→ Task to carry out
Extract the lines from the line with "You are a computer-use agent. 610x460 pixels." through the line with "will (615, 23).", copying them verbatim. Return only those lines.
::: Provided information :::
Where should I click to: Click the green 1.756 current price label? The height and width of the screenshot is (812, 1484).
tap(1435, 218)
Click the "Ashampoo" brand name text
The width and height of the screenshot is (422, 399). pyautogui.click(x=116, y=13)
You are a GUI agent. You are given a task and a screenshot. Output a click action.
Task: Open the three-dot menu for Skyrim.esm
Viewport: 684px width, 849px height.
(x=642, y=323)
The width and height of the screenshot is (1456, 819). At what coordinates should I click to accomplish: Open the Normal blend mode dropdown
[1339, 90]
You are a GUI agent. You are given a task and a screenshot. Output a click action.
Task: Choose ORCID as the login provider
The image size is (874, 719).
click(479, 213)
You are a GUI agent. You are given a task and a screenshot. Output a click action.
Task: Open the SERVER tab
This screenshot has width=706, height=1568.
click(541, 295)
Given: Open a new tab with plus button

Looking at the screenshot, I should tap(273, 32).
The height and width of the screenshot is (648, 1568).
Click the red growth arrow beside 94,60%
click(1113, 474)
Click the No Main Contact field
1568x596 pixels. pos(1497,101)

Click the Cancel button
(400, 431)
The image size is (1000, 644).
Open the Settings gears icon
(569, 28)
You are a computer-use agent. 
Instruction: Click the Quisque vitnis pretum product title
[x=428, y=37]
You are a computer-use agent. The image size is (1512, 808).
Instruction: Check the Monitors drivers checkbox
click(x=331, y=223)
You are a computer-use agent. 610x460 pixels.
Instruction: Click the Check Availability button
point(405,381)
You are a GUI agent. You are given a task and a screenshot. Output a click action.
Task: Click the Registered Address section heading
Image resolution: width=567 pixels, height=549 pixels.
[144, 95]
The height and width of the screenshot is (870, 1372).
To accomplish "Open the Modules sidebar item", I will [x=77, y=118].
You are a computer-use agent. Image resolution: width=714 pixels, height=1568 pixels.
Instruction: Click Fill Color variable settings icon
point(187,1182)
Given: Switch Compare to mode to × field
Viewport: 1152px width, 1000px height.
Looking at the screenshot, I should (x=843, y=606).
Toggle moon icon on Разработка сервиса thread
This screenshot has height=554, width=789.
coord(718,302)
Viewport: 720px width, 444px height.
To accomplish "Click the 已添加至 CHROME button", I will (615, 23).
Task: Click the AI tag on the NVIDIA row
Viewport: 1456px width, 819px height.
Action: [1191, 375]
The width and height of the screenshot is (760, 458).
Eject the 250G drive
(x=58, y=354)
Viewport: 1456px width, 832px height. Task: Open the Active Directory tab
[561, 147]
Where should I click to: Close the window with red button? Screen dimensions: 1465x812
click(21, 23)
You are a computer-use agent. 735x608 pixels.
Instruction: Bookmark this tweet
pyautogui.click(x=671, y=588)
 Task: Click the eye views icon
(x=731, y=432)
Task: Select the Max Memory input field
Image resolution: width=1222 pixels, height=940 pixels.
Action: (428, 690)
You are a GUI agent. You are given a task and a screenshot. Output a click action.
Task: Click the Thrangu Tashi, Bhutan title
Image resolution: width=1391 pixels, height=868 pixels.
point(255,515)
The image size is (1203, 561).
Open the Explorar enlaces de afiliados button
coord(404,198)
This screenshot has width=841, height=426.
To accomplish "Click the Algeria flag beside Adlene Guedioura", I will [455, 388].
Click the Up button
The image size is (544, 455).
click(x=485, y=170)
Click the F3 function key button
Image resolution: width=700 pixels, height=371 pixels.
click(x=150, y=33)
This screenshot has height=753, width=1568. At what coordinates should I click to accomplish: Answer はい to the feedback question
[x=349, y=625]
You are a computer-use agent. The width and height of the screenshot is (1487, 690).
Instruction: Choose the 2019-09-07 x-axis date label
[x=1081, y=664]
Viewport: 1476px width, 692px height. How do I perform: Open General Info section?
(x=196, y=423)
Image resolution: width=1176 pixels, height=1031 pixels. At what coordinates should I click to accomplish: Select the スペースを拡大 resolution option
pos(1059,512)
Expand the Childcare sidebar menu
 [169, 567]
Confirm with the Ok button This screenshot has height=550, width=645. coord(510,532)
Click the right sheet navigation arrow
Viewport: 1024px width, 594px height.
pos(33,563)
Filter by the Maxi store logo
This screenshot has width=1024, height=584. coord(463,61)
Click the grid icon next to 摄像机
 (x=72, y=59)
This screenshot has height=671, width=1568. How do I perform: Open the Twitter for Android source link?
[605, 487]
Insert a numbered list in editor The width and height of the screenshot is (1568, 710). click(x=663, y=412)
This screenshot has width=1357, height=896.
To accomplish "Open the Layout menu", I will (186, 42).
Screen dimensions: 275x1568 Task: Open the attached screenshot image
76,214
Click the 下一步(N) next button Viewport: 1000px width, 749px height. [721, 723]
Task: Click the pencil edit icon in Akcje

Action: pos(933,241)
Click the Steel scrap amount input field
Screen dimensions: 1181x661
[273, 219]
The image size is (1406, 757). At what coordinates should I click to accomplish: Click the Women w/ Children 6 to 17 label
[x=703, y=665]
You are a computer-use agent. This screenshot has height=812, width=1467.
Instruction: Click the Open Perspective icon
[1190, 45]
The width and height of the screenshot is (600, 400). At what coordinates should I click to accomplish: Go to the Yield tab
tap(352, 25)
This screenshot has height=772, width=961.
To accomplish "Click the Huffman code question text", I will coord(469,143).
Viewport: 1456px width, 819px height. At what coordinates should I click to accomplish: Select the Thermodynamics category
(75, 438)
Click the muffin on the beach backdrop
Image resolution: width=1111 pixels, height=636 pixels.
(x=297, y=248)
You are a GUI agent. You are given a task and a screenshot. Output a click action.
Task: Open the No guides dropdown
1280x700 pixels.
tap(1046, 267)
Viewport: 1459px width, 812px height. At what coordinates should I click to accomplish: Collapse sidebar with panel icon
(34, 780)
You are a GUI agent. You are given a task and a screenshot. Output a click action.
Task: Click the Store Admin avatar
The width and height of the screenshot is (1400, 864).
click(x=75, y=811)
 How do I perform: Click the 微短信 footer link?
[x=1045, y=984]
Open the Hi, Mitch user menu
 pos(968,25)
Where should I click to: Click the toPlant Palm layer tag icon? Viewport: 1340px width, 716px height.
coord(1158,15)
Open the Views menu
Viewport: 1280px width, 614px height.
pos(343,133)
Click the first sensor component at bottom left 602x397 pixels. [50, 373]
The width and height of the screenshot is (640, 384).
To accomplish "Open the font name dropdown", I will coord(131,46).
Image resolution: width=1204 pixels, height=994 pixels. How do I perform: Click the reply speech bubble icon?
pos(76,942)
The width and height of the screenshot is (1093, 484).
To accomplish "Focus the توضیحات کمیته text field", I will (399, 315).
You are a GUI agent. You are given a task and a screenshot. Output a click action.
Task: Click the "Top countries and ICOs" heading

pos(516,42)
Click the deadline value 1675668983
:::
→ Solved problem
You are a computer-use agent. 610x460 pixels.
Instruction: Click the Check Availability button
point(405,381)
You are a GUI agent. You are given a task and a screenshot. Output a click action.
Task: Click the Registered Address section heading
Image resolution: width=567 pixels, height=549 pixels.
[144, 95]
The height and width of the screenshot is (870, 1372).
To accomplish "Open the Modules sidebar item", I will [x=77, y=118].
You are a computer-use agent. Image resolution: width=714 pixels, height=1568 pixels.
Instruction: Click Fill Color variable settings icon
point(187,1182)
Given: Switch Compare to mode to × field
Viewport: 1152px width, 1000px height.
Looking at the screenshot, I should (x=843, y=606).
Toggle moon icon on Разработка сервиса thread
This screenshot has height=554, width=789.
coord(718,302)
Viewport: 720px width, 444px height.
To accomplish "Click the 已添加至 CHROME button", I will (615, 23).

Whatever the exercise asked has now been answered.